When you actually need ERP
A useful rule of thumb: operational complexity, not headcount. A 5-person ecommerce business managing hundreds of orders across multiple warehouses needs ERP. A 15-person consulting firm that invoices monthly probably does not yet.
- Managing real-time inventory
- Multiple departments need shared data
- Manual processes waste hours weekly
- Month-end close is painful
- You are entering the same data twice
- Simple finances only
- No inventory to track
- Small team, all data in spreadsheets works fine
- No plan to add complex operations
What Odoo does and why UK businesses are choosing it
Odoo has 82+ modules. You pick what you need — most UK SMEs start with accounting and CRM, then add inventory, HR, payroll. It handles HMRC Making Tax Digital VAT natively and RTI payroll without third-party connectors.
Compare to separate accounting + CRM + inventory + payroll subscriptions — Odoo is often cheaper total cost.
The question nobody asks about ERP
Most businesses spend time comparing platforms and not enough on implementation. A rushed Odoo setup with bad data migration and no training is harder to use than a well-set-up Xero account. Choose a partner first. Ask about data migration, training, client references, and post-launch support.
A realistic picture of what changes
Within weeks of a good Odoo implementation, businesses notice: information they used to ask for is on a dashboard. Month-end reporting takes a fraction of the time. Someone gets back hours every week. Within months: fewer stockouts, better cash flow (faster invoicing), fewer leads falling through cracks. The global ERP market is growing 11.3% per year — not because of tech trends, but because disconnected tools are genuinely expensive and the alternative is getting better and more affordable every year.
Frequently asked questions
How much does ERP software cost for a small UK business?
ERP costs vary widely. Odoo Enterprise runs around 19.90 pounds per user per month for the software. Implementation by a UK partner for a small business covering three or four modules typically costs between 5,000 and 15,000 pounds. After that, monthly running costs are the subscription fee and any ongoing support.

════════════════════

**The tasks**
1: Answer these from the ERP text:
(a) How many modules does Odoo have?
(b) What annual growth rate is given for the global ERP market?
(c) Roughly what does Odoo Enterprise cost per user per month for the software?
2: Echo the stretch of the ERP text from "- Managing real-time" through "without third-party connectors.", word for word.
The material is separate from the ERP text.

**Recorded information**

════════════════════

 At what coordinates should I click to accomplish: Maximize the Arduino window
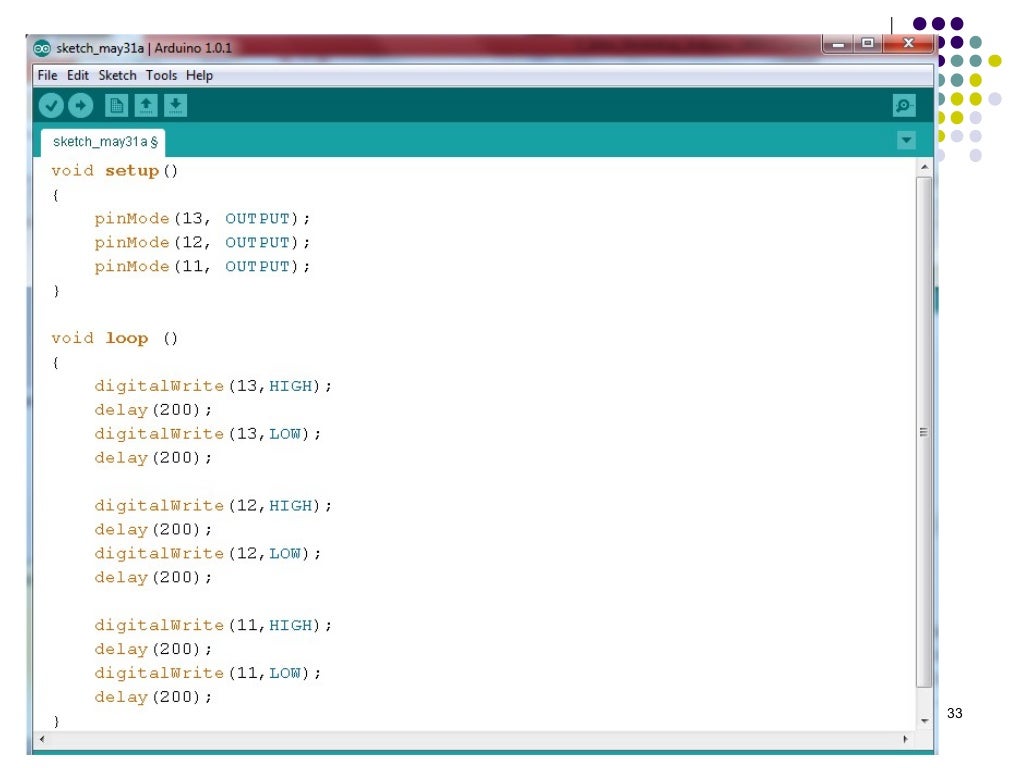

════════════════════

**Responses by task**
1:
(a) 82+
(b) 11.3% per year
(c) Around 19.90 pounds

2:
- Managing real-time inventory
- Multiple departments need shared data
- Manual processes waste hours weekly
- Month-end close is painful
- You are entering the same data twice
- Simple finances only
- No inventory to track
- Small team, all data in spreadsheets works fine
- No plan to add complex operations
What Odoo does and why UK businesses are choosing it
Odoo has 82+ modules. You pick what you need — most UK SMEs start with accounting and CRM, then add inventory, HR, payroll. It handles HMRC Making Tax Digital VAT natively and RTI payroll without third-party connectors.